The Daddy Box Set
Page 44
I had known that he would, of course, but after last Saturday, I had allowed myself to believe what he’d said. Believed that he wasn’t going to get bored of me. That maybe he felt something, too.
He hadn’t only stayed the night, but had woken me in the early hours of the morning with an erection that meant business. Twice. He’d whispered about how he hadn’t gone bareback with a girl in years, and then proceeded to whisper all kinds of sweet nothings to me in the pre-dawn hours.
In the morning, we’d cooked breakfast together, bantering back and forth like an old married couple before he finally had to go.
We’d texted almost the whole of the previous Sunday, ending it with a phone call so hot that my sex still clenched when I thought about it. We had made plans for Monday night as he was headed to the gym that morning.
After that, things changed. He changed. First, he called to tell that he couldn’t make it to our dinner, citing that “something had come up.”
There were pictures of him in the entertainment section of the paper on Tuesday morning, apparently taken at some club the night before with the infamous Ryder. At least I finally had a face to put to the name.
I had expected him to call when he finally returned to the land of the living. He didn’t. He returned one of the texts on Tuesday night, saying that he’d been busy with the team.
No shit. I didn’t tell him that I’d seen the pictures. Or how deeply it had cut me.
He didn’t call or text on Wednesday, so I didn’t either. I’d received a text from him the night before with a picture of a parachute. No words.
Apparently, he’d gone skydiving without me. Not that I’d had any intention of joining him on that particular adventure; heights were the one thing that scared me. I just didn’t know what to make of it.

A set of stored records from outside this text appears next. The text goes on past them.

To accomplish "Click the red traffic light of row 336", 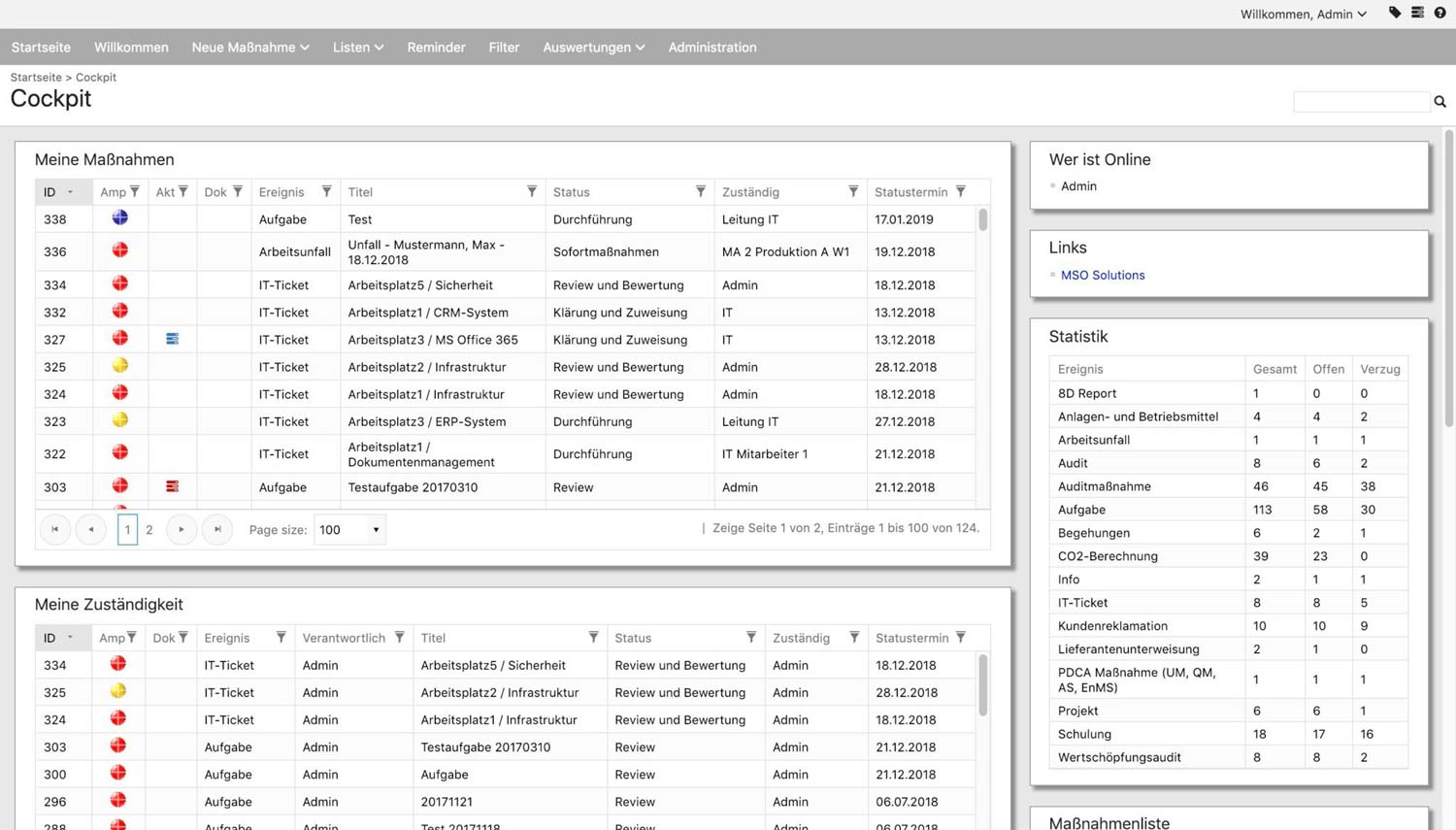I will coord(120,250).
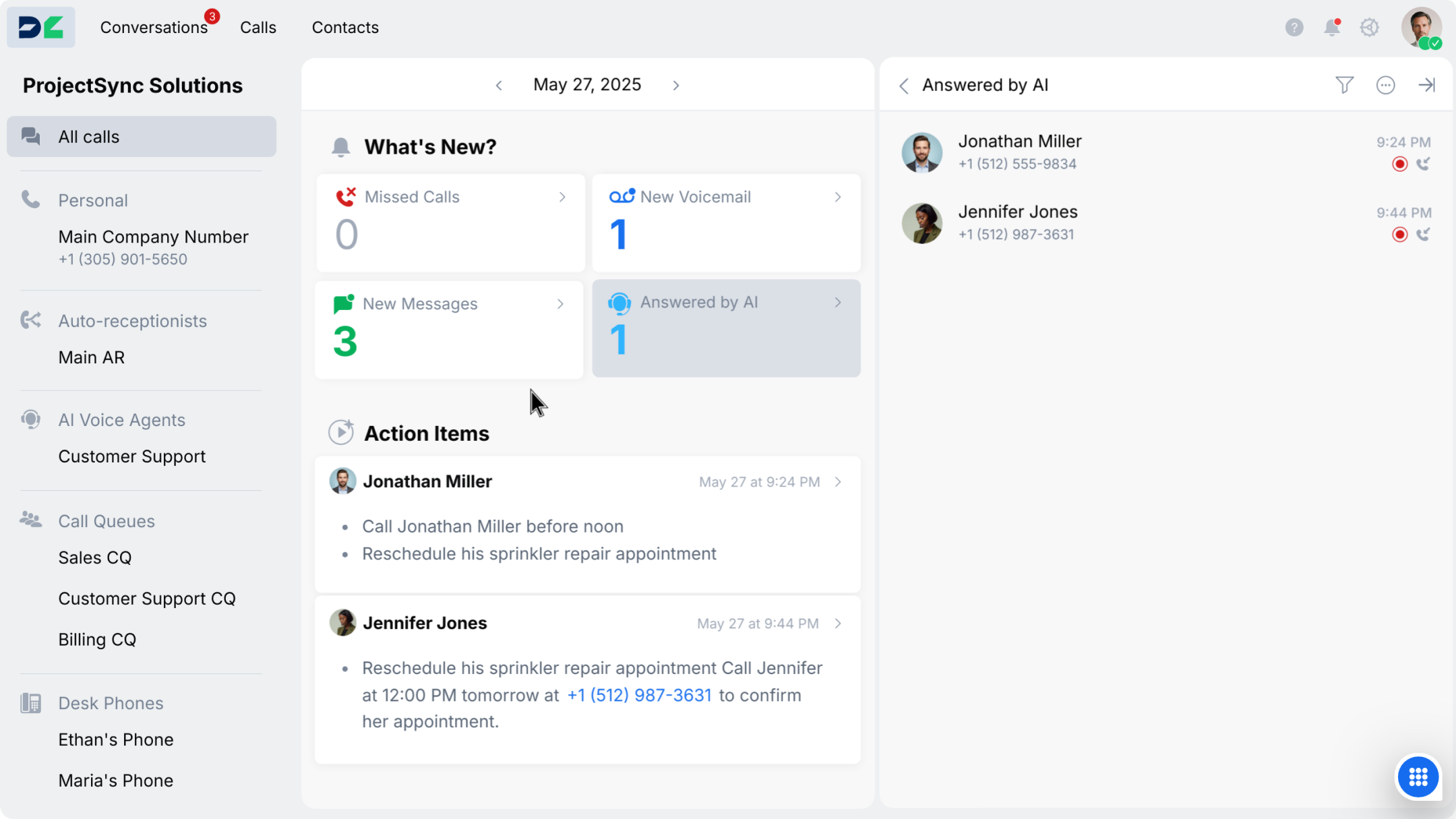
Task: Open the notifications bell icon
Action: point(1331,28)
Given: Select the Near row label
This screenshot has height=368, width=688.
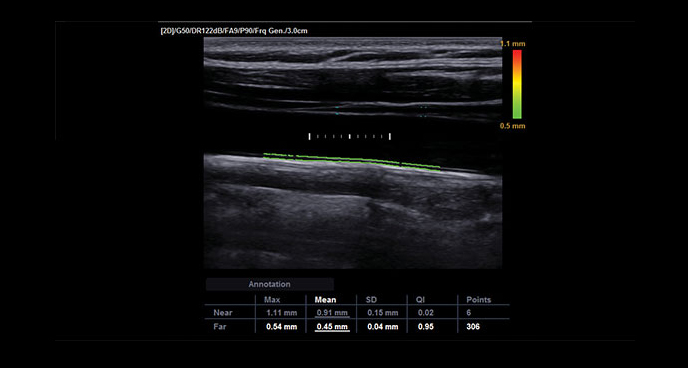Looking at the screenshot, I should click(223, 313).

Heather clamored around the kitchen, singing along off-tune to some new Ed Sheeran song as she made our coffees.
“Need any help?” I offered. I had to get out of my head.
“I’m done. Since when do either of us need help making coffee?” She set my steaming mug on the table, wrapped her long fingers around hers, and settled on the couch beside me.
“Ugh, since never. I just offered so that I would have something to focus on.”
She stayed quiet as her eyes swept my face, a worried look setting in. “What aren’t you telling me? You’ve been so quiet all week.”
“I thought you’d appreciate the quiet.” She still didn’t know who I’d been seeing, and I didn’t want to talk about James anyway.
“I don’t. I mean, I would. If it were a ‘we’re studying’ quiet, but this isn’t that. Talk to me, friend. How are things with the relationship?” She was ridiculously intuitive. Although, maybe it was obvious. I didn’t know anymore.
“It was never a relationship really.” Even though I’d found myself wishing that it was on more than one occasion.
“Okay, but you know who I’m talking about. How’re things going there?”
I knew exactly who she was talking about, but James was kind of a sore subject.
Then I remembered wishing that I’d talked to Heather more about not taking the bar exam, and everything just came tumbling out. “If I’m being honest, I don’t know. I don’t think that it’s going well, though.”
“Why not? You seem really into him.” She wasn’t wrong, but I wasn’t ready to say it out loud.
“He’s just gotten really distant this week, you know? Last weekend everything was great. Perfect, really. Then he canceled our plans Monday night, and I’ve hardly heard from him since.”
“Maybe you should go see him? Find out what’s going on?” She blew on her coffee and took a large sip.
“I don’t want to do that. I think that maybe he’s gotten what he wanted from our so-called relationship. I’m not the needy girl who’s going to go pushing his boundaries.” My heart broke a little as I said the words, but I meant every last one.
“If that is true and he has gotten what he wanted, the least he could do is to tell you that himself, instead of leaving you hanging like a coward would.” I bristled at Heather calling James a coward. He might be many things, but he wasn’t that. Heather, of course, didn’t know that.
“He’s not a coward, Heather. He’s the furthest thing from it.” God knew why I felt the need to defend him.
Especially given that he had left me hanging, essentially taking the coward’s way out, if that was what he was doing. The evidence sure pointed that way.
“Well, then he should man up and tell you to your face so that you can be done with him. Move on to bigger and better things.”
Bigger and better things might have been out there, but bigger and better men? I wasn’t convinced.